Friday 5 August 2016

Mother's Parental Rights Terminated for Smoking Marijuana

Family Defense Center asks Illinois Supreme Court to reverse decision, citing lack of evidence of harm, the shifting status of marijuana and gross racial disparities in child removal rates in Peoria


SOURCE Family Defense Center
 
CHICAGO, In a case that challenges racial disparities in the child welfare system, the Family Defense Center filed a petition asking the Illinois Supreme Court to review a lower court decision to terminate all parental rights of a 23-year-old Peoria mother. Torie I., who is biracial and identifies as lesbian, was found to be "unfit" and her rights to raise her 6-year-old son were terminated primarily because she used marijuana during a nine-month period in 2013 and 2014. 

The Center argues that the legal requirements for the permanent severance of the parent-child relationship have not been satisfied. The State presented no evidence as to how Torie's marijuana use affected her ability to care for her son or harmed her son, the petition states. Torie admitted to smoking cannabis to calm herself, but never in front of her child. 

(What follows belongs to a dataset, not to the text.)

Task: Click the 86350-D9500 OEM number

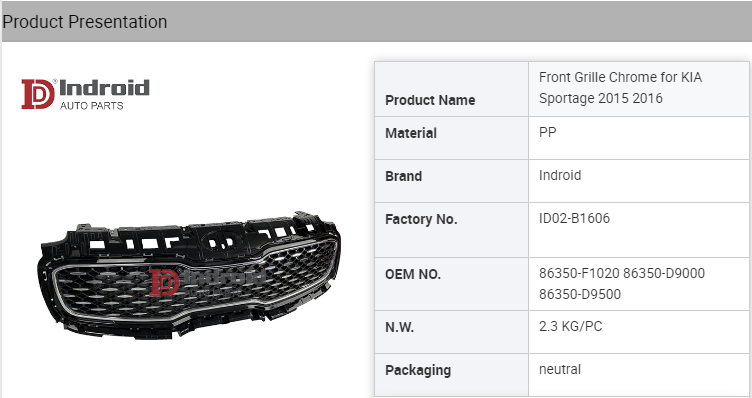Action: tap(580, 294)
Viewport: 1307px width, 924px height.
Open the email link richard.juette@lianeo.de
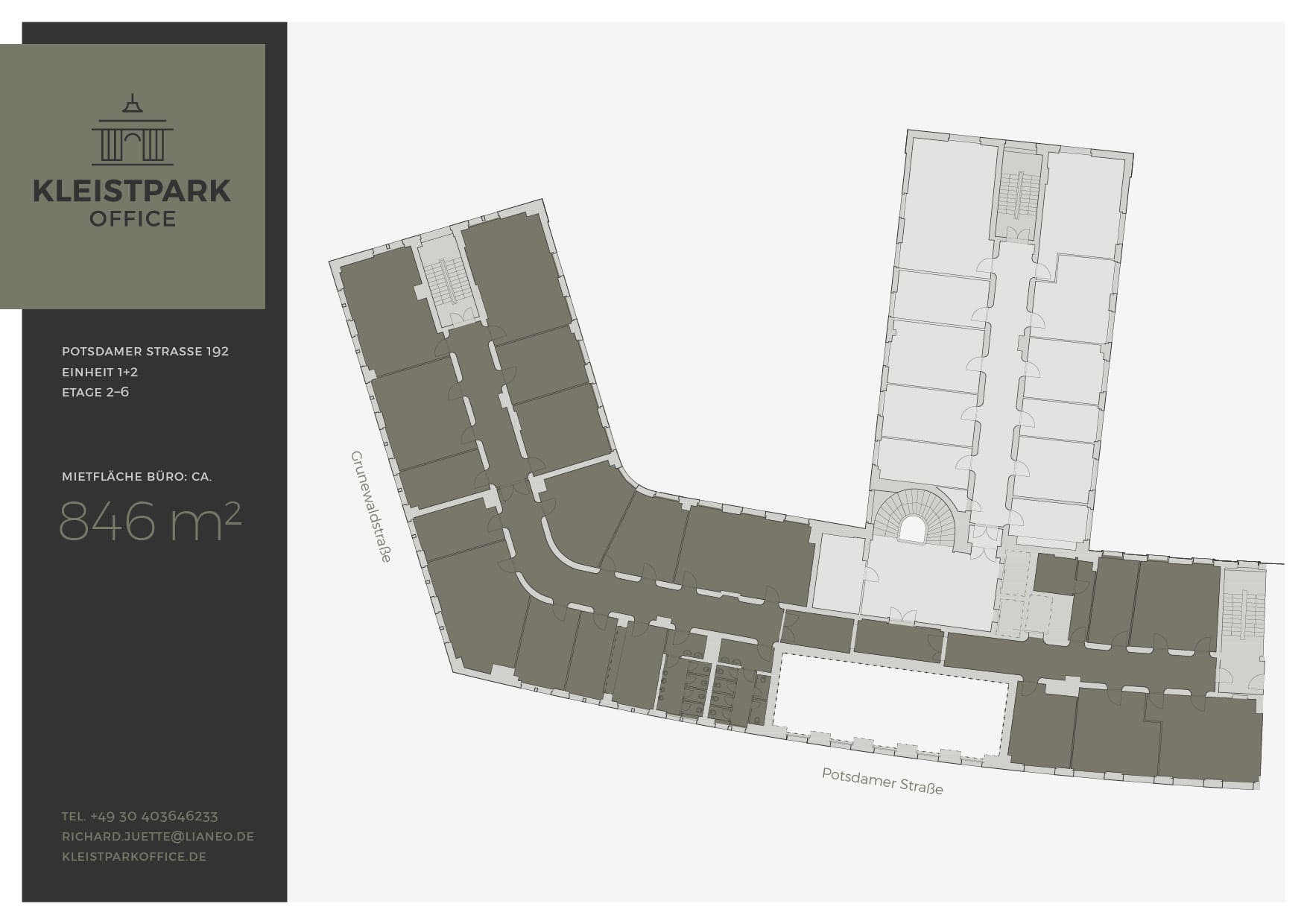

Racial and sexual orientation bias may have played a role in the decision, the petition suggests. The Center cites the child removal rate in Peoria County, which is nearly 8 times greater for African Americans than for families of other races. 

In March 2011, the Illinois Department of Children and Family Services, responding to a hotline call, investigated Torie and indicated her for child neglect, citing Allegation 60, also known as "environment injurious." This overly broad allegation was declared void by the Illinois Supreme Court in 2013 in the Center's landmark case Julie Q. v. DCFS.
 
Torie cooperated with a DCFS safety plan, under which her son went to live with her adoptive parents. In 2012, the juvenile court stepped in and Torie went into a court-ordered in-patient drug treatment program in late 2013. 

However, she relapsed and had positive drug drops for cannabis after her adoptive mother died in 2014. The state began proceedings to terminate her parental rights, which were finalized by a judge last December. The court stated that she had failed to make "reasonable progress" during a nine-month period.

"The Illinois Supreme Court has yet to weigh in on whether marijuana use, absent evidence of harm to the child, can be a ground for declaring a parent 'unfit' so that her relationship to her child is forever destroyed," said the Center's Founder and Legal Director Diane Redleaf

African Americans make up only 18 percent of the population in Peoria County but more than 63 percent of the children removed from their parents in the county's juvenile court cases, according to the Center. Further muddying the waters is the shifting legal status of marijuana, the Center contends. 

In Illinois, medical marijuana is legal, and penalties for possession of small amounts have been reduced to misdemeanors. Studies show white young adults have higher rates of cannabis use than African Americans, but the Center is unaware of any case in which a white parent was punished for marijuana use with the termination of parental rights. 

"There are millions of parents who occasionally use marijuana and successfully raise their children," said the Center's Executive Director Rachel O'Konis Ruttenberg. "This mother and child relationship should be supported and not irrevocably destroyed."